How to sprintf an unsigned char?

Question

This doesn't work:

unsigned char foo;
foo = 0x123;

sprintf("the unsigned value is:%c",foo);

I get this error:

cannot convert parameter 2 from 'unsigned char' to 'char'

Answer 1

Use printf() formta string's %u:

printf("%u", 'c');

Answer 2

EDIT

snprintf is a little more safer. It's up to the developer to ensure the right buffer size is used.

Try this :

char p[255]; // example
unsigned char *foo;
...
foo[0] = 0x123;
...
snprintf(p, sizeof(p), " 0x%X ", (unsigned char)foo[0]);

Answer 3

You should not use sprintf as it can easily cause a buffer overflow.

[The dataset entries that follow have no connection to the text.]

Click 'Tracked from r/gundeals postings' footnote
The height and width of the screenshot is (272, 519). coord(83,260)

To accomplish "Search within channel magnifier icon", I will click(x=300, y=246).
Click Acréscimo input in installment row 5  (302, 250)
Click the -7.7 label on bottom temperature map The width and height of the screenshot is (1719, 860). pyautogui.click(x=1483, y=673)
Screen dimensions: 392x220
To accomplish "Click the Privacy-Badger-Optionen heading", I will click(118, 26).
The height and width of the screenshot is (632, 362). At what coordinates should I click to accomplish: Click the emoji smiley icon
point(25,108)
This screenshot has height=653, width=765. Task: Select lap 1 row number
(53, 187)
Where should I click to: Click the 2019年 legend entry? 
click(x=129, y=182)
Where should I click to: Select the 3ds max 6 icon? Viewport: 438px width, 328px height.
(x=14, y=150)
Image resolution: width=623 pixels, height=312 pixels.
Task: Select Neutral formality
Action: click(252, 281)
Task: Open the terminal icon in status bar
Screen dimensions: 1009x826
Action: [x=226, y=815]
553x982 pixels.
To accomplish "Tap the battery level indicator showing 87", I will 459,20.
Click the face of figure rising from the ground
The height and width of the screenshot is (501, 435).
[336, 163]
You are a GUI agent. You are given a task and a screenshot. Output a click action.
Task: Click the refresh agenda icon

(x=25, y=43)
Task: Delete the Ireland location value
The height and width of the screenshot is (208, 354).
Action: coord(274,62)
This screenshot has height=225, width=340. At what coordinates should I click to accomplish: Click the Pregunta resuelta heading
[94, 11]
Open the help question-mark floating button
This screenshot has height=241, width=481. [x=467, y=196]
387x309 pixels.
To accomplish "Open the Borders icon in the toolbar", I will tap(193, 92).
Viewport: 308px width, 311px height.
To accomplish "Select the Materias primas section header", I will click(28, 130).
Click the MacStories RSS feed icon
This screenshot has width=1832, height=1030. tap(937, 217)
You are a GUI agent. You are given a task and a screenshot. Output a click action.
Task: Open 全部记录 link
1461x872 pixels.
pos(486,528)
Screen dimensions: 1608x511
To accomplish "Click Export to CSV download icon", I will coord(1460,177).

You should prefer snprintf (or _snprintf when programming with the Microsoft standard C library). If you have allocated the buffer on the stack in the local function, you can do:

char buffer[SIZE];
snprintf(buffer, sizeof(buffer), "...fmt string...", parameters);

The data may get truncated but that is definitely preferable to overflowing the buffer.

Answer 4

Before you go off looking at unsigned chars causing the problem, take a closer look at this line:

sprintf("the unsigned value is:%c",foo);

The first argument of sprintf is always the string to which the value will be printed. That line should look something like:

sprintf(str, "the unsigned value is:%c",foo);

Unless you meant printf instead of sprintf.

After fixing that, you can use %u in your format string to print out the value of an unsigned type.

Answer 5

I think your confused with the way sprintf works. The first parameter is a string buffer, the second is a formatting string, and then the variables you want to output.